Eine schwedisch-russische Kommission veröffentlicht einen Bericht zum Schicksal von Raoul Wallenberg. Doch selbst der Zeitpunkt seines Todes ist weiterhin umstritten

STOCKHOLM taz ■ Das Schicksal des schwedischen Diplomaten Raoul Wallenberg bleibt weiter ein Rätsel. Das steht fest, nachdem gestern eine schwedisch-russische ExpertInnenkommission in Stockholm eine Bilanz ihrer neuneinhalbjährigen Bemühungen vorgelegt hat.

Am 15. Januar 1945 war der schwedische Diplomat Raoul Wallenberg in Budapest von der Roten Armee verhaftet worden. Bei der Frage nach dem Warum verweist die Bilanz auf erstmals zugänglich gemachte Dokumente des Moskauer Regierungsarchivs und des KGB-Archivs. Die scheinen darauf hinzudeuten, dass Stalin gedachte, Wallenberg als Faustpfand zu benutzen, um Sowjetbürger oder sowjetische Spione und Gefangene mit Schweden auszutauschen. Stockholm verweigerte den Handel und bedauerte dies gestern erstmals regierungsamtlich.

Unklar bleibt, ob das Faustpfandmotiv von vornherein hinter Wallenbergs Verhaftung und Verbringung nach Moskau stand oder erst später dazukam.
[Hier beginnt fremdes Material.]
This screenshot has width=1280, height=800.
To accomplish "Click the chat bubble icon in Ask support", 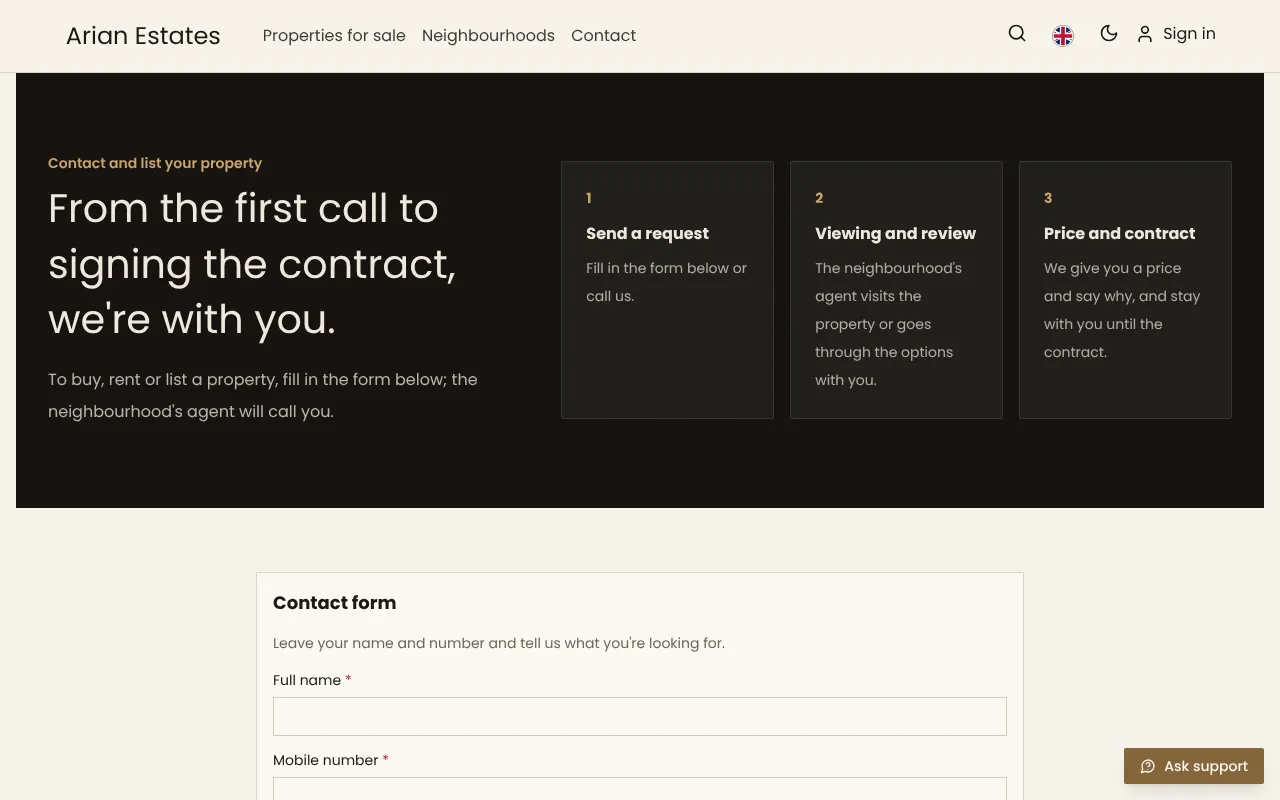I will [1148, 766].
Damit bleiben bislang vertretene Theorien, Moskau habe Wallenberg verhaftet, weil man ihn entweder für einen US-Spion oder einen Kollaborateur der Nazis hielt, unwiderlegt. Genauso wie die, Stalin habe ihn wegen der umfangreichen Geschäfte, welche die schwedische Industriellenfamilie Wallenberg über ihr verzweigtes Firmenimperium mit Hitler-Deutschland tätigte, in Sippenhaft nehmen wollen.

Ungeklärt bleibt auch der Zeitpunkt seines Todes. Der russische Teil des Kommissionsberichts nennt den 17. Juli 1947 als Todestag. Wallenberg sei damals im Lubjanka-Gefängnis ermordet worden. Schwedischen ExpertInnen reichen die Beweise für diesen frühen Todeszeitpunkt nicht, sie haben allerdings auch keine Anhaltspunkte, was einen möglichen späteren Todeszeitpunkt angeht.

Die HistorikerInnen Susan Mesnai, Susanne Berger und Marvin Makinen, die im Auftrag des schwedischen Außenministeriums unabhängig von der Kommission arbeiteten, haben dagegen eine Reihe von Hinweisen zusammengetragen, aus denen sich ein späterer Todeszeitpunkt – bis hin zu 1989 – ergeben könnte. Sie glauben, ein Gefangenenschicksal zwischen Gefängnissen in Moskau und Arbeitslagern im russischen Fernen Osten und in Workuta rekonstruieren zu können. Im Moskauer Wladimir-Gefängnis verliert sich die Spur eines Gefangenen mit dem Namen Van den Berg dann in den 60er-Jahren. 1989 wurden Wallenbergs Hinterlassenschaften seinen Angehörigen ausgehändigt.